Selective covalent targeting of SARS-CoV-2 main protease by enantiopure chlorofluoroacetamide.

The coronavirus disease 2019 (COVID-19) pandemic has necessitated the development of antiviral agents against severe acute respiratory syndrome coronavirus 2 (SARS-CoV-2). The main protease (M pro ) is a promising target for COVID-19 treatment. Here, we report an irreversible SARS-CoV-2 M pro inhibitor possessing chlorofluoroacetamide (CFA) as a warhead for the covalent modification of M pro . Ugi multicomponent reaction using chlorofluoroacetic acid enabled the rapid synthesis of dipeptidic CFA derivatives that identified 18 as a potent inhibitor of SARS-CoV-2 M pro . Among the four stereoisomers, ( R , R )-18 exhibited a markedly higher inhibitory activity against M pro than the other isomers.

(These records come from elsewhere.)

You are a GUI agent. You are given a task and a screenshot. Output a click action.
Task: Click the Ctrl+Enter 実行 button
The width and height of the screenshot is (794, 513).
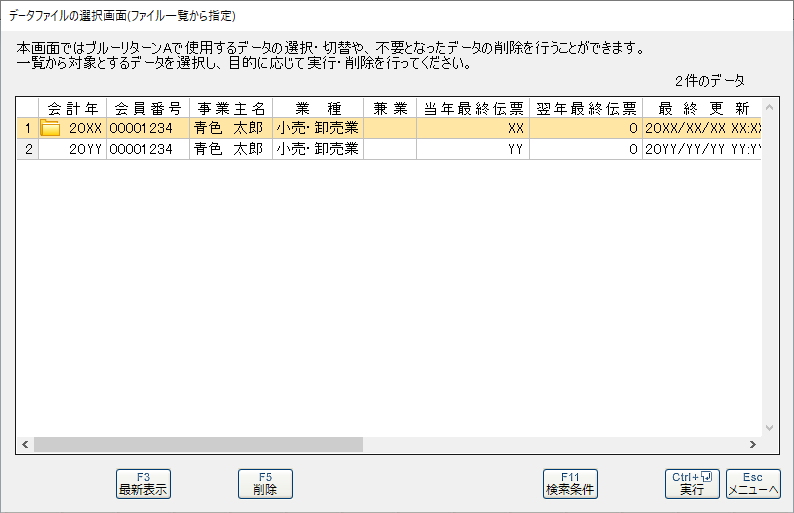coord(692,484)
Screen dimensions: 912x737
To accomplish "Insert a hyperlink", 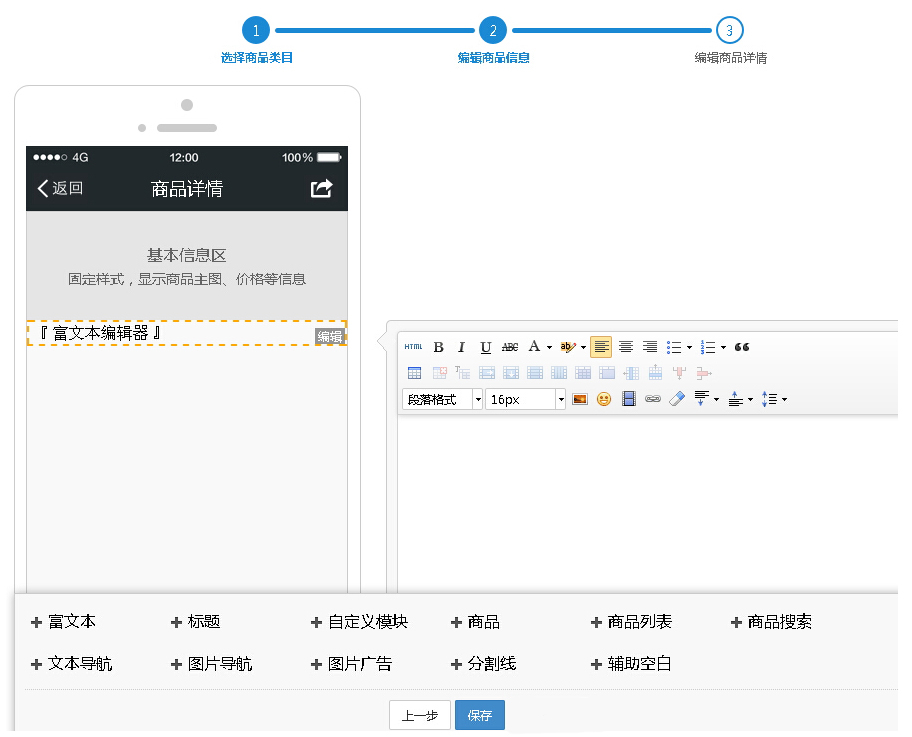I will [653, 399].
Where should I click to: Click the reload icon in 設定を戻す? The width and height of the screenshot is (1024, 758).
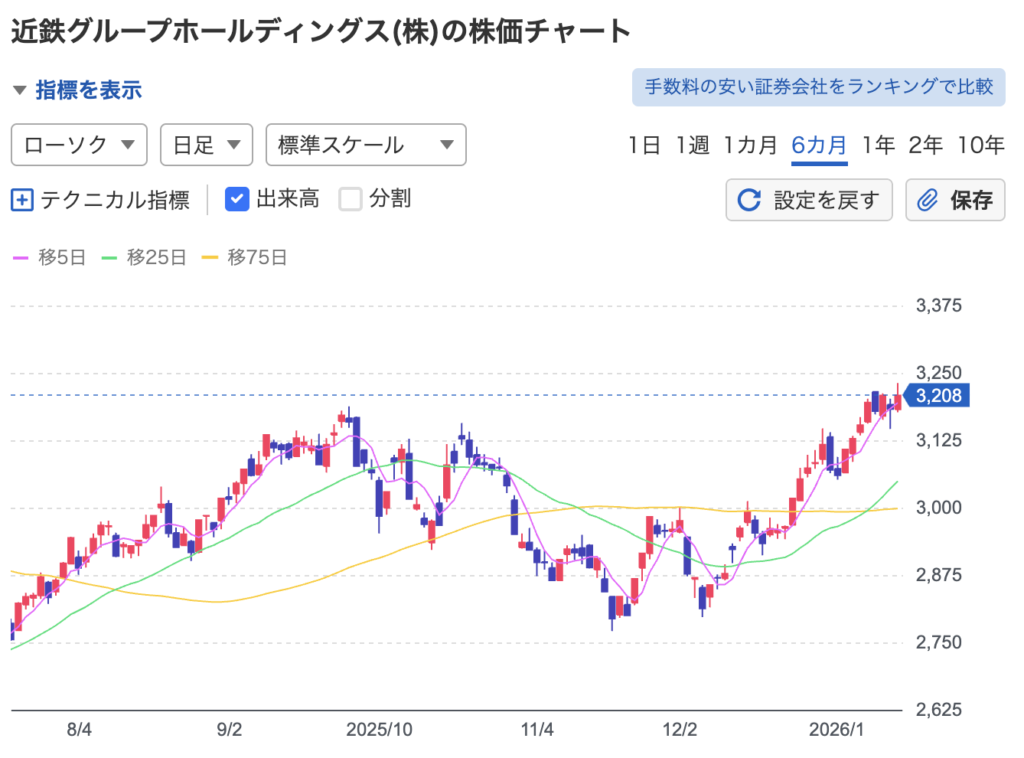pyautogui.click(x=748, y=200)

Reaction kinetics and computational docking studies suggest that the R configuration of the CFA warhead is crucial for the rapid covalent inhibition of M pro . Our findings highlight the prominent influence of the CFA chirality on the covalent modification of proteinous cysteines and provide the basis for improving the potency and selectivity of CFA-based covalent inhibitors.